[Entries provided Boundary: Start]

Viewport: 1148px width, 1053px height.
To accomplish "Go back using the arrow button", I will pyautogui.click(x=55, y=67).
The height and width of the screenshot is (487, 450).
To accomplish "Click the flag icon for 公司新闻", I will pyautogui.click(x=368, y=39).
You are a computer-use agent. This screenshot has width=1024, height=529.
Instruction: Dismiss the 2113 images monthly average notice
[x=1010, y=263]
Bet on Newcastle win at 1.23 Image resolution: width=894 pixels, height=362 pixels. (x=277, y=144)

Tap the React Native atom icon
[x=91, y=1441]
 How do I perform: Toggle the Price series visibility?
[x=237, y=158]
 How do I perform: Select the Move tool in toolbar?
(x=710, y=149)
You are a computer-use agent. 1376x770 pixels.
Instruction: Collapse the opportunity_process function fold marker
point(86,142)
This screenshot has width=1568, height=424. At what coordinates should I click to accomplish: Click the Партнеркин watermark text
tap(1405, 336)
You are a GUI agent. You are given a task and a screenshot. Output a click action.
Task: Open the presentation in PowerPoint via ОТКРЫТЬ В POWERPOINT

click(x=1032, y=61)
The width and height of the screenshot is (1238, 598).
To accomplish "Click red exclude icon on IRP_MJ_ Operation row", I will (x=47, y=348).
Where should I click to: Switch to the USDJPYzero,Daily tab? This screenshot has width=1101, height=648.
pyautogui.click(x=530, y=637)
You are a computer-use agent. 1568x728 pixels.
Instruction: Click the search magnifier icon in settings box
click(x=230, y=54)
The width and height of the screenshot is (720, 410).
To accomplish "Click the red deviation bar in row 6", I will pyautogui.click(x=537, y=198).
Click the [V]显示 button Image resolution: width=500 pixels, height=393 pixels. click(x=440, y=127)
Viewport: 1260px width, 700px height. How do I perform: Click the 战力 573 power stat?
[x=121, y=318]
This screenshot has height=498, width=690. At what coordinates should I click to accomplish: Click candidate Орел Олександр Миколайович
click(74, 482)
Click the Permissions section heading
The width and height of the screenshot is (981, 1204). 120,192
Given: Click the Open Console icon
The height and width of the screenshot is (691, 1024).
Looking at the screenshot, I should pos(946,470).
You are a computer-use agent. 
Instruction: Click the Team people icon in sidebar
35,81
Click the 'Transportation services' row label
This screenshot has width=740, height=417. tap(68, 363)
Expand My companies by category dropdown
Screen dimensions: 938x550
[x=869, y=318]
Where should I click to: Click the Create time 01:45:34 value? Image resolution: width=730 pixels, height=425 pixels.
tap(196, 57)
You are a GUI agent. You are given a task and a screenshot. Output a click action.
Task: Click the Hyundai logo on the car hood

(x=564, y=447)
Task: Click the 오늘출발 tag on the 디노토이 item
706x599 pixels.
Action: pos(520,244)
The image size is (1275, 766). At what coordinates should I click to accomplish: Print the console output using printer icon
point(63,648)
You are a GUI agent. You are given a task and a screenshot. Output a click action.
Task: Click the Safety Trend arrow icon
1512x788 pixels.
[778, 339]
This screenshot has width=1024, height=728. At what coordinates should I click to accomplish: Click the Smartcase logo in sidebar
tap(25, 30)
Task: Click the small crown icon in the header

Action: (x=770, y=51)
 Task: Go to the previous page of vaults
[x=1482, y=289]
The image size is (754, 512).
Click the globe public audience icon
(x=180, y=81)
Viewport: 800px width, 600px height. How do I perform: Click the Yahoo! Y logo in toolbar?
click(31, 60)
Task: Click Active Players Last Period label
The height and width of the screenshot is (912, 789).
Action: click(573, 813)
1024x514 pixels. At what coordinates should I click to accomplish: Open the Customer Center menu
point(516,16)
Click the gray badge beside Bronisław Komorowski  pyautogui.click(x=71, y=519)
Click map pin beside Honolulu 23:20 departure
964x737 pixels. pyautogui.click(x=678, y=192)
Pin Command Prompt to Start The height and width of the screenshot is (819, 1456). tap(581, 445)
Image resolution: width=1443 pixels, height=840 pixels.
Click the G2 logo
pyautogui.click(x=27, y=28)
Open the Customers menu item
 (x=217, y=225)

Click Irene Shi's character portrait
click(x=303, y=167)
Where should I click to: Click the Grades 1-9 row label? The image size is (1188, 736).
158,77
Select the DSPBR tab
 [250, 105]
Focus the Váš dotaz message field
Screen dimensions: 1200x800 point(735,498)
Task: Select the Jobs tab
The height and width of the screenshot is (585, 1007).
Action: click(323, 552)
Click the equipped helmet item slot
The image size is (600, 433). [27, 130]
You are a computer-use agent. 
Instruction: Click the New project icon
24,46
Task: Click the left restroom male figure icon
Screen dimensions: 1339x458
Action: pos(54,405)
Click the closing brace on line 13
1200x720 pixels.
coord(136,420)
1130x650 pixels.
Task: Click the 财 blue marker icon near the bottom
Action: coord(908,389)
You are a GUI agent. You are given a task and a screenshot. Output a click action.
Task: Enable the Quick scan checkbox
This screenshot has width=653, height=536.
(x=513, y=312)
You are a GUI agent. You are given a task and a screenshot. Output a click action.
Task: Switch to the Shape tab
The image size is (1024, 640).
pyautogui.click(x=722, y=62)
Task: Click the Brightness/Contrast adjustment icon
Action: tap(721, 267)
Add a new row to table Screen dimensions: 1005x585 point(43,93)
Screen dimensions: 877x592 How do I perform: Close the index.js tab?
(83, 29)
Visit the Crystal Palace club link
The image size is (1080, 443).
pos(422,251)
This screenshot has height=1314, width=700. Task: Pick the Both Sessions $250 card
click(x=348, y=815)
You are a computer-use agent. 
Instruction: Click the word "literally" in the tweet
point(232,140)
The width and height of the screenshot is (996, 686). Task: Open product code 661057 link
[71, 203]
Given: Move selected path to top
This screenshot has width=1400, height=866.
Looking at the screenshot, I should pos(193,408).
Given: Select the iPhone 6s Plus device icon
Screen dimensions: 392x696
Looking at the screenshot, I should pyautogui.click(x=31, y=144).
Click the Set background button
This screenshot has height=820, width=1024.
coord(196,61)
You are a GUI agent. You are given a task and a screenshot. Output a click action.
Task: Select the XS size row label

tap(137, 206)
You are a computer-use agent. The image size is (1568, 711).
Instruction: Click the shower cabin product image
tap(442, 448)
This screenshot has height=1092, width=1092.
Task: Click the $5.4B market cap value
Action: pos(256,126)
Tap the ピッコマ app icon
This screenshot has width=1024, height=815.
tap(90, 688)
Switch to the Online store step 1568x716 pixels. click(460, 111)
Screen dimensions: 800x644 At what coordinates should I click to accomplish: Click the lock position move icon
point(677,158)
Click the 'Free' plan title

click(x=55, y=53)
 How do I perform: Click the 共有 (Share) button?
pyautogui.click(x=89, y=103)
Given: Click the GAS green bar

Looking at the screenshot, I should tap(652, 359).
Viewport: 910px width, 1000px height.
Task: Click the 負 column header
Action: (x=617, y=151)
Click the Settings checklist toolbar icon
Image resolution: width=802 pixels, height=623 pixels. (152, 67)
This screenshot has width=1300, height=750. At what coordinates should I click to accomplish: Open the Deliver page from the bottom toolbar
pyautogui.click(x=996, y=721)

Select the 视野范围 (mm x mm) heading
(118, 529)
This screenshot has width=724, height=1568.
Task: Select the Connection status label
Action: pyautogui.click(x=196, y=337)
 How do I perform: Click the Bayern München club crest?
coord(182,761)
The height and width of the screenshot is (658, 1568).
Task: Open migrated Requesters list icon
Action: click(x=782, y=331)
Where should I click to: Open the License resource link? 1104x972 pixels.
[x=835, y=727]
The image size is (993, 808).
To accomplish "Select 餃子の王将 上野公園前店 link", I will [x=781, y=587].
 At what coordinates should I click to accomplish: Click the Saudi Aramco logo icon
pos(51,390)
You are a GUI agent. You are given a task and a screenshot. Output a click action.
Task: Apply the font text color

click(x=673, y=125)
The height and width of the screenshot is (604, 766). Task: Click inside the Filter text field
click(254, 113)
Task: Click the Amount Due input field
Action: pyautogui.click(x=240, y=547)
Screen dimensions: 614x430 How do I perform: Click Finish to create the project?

[Entries provided Boundary: End]

Check each line in the records for the word "arrow" and say how many have it, with nothing else.

2